The elopement was now a spectre worse than the first, and, like the Spirit in Glenfinlas, it waxed taller with every attempt to lay it. Her natural honesty invited her to confide in Knight, and trust to his generosity for forgiveness: she knew also that as mere policy it would be better to tell him early if he was to be told at all. The longer her concealment the more difficult would be the revelation. But she put it off. The intense fear which accompanies intense love in young women was too strong to allow the exercise of a moral quality antagonistic to itself:
‘Where love is great, the littlest doubts are fear; Where little fears grow great, great love grows there.’
The match was looked upon as made by her father and mother. The vicar remembered her promise to reveal the meaning of the telegram she had received, and two days after the scene in the summer- house, asked her pointedly. She was frank with him now.
‘I had been corresponding with Stephen Smith ever since he left England, till lately,’ she calmly said.
‘What!’ cried the vicar aghast; ‘under the eyes of Mr. Knight, too?’
‘No; when I found I cared most for Mr. Knight, I obeyed you.’
‘You were very kind, I’m sure. When did you begin to like Mr. Knight?’
‘I don’t see that that is a pertinent question, papa; the telegram was from the shipping agent, and was not sent at my request. It announced the arrival of the vessel bringing him home.’
‘Home! What, is he here?’
‘Yes; in the village, I believe.’
‘Has he tried to see you?’
‘Only by fair means. But don’t, papa, question me so! It is torture.’
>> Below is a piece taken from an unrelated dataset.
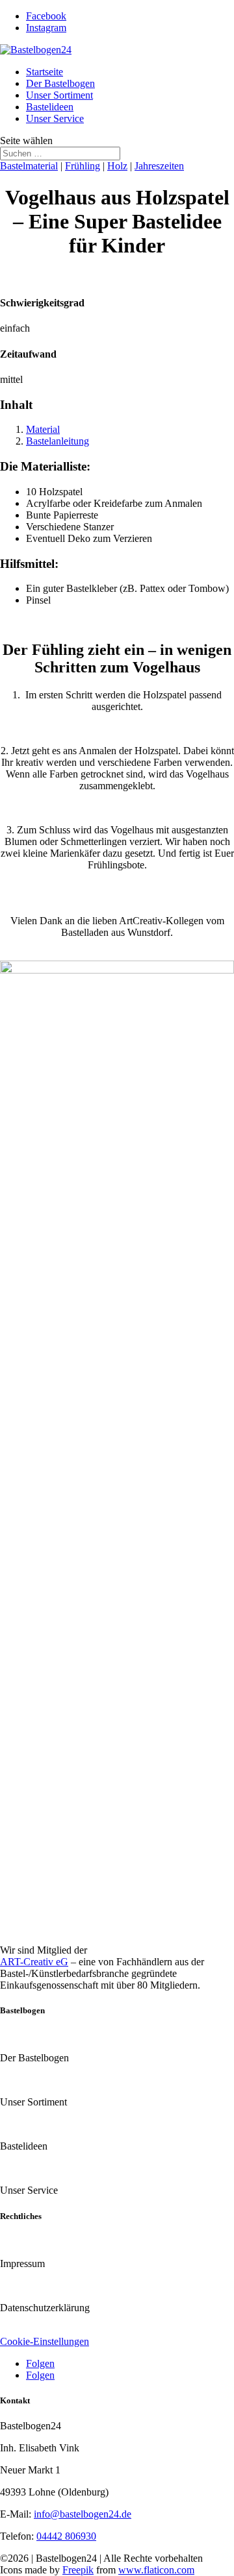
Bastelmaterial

‘I will only say one word more,’ he replied. ‘Have you met him?’
‘I have not. I can assure you that at the present moment there is no more of an understanding between me and the young man you so much disliked than between him and you. You told me to forget him; and I have forgotten him.’
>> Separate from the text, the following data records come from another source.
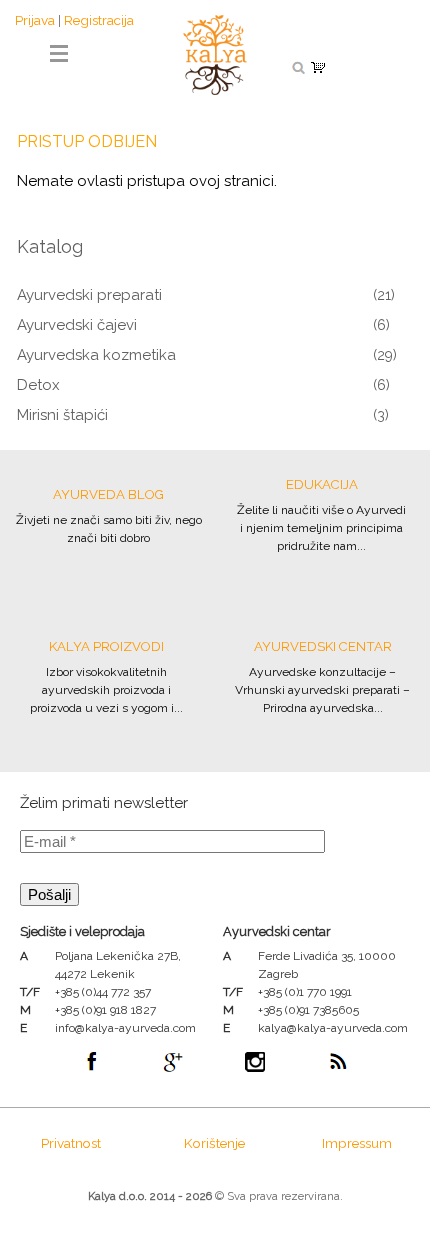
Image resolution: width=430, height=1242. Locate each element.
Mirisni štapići (62, 415)
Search (298, 67)
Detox (38, 385)
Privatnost (71, 1143)
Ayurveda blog (108, 494)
‘Oh, well; though you did not obey me in the beginning, you are a good girl, Elfride, in obeying me at last.’
‘Don’t call me “good,” papa,’ she said bitterly; ‘you don’t know– and the less said about some things the better. Remember, Mr. Knight knows nothing about the other. Oh, how wrong it all is! I don’t know what I am coming to.’
‘As matters stand, I should be inclined to tell him; or, at any rate, I should not alarm myself about his knowing. He found out the other day that this was the parish young Smith’s father lives in–what puts you in such a flurry?’
‘I can’t say; but promise–pray don’t let him know! It would be my ruin!’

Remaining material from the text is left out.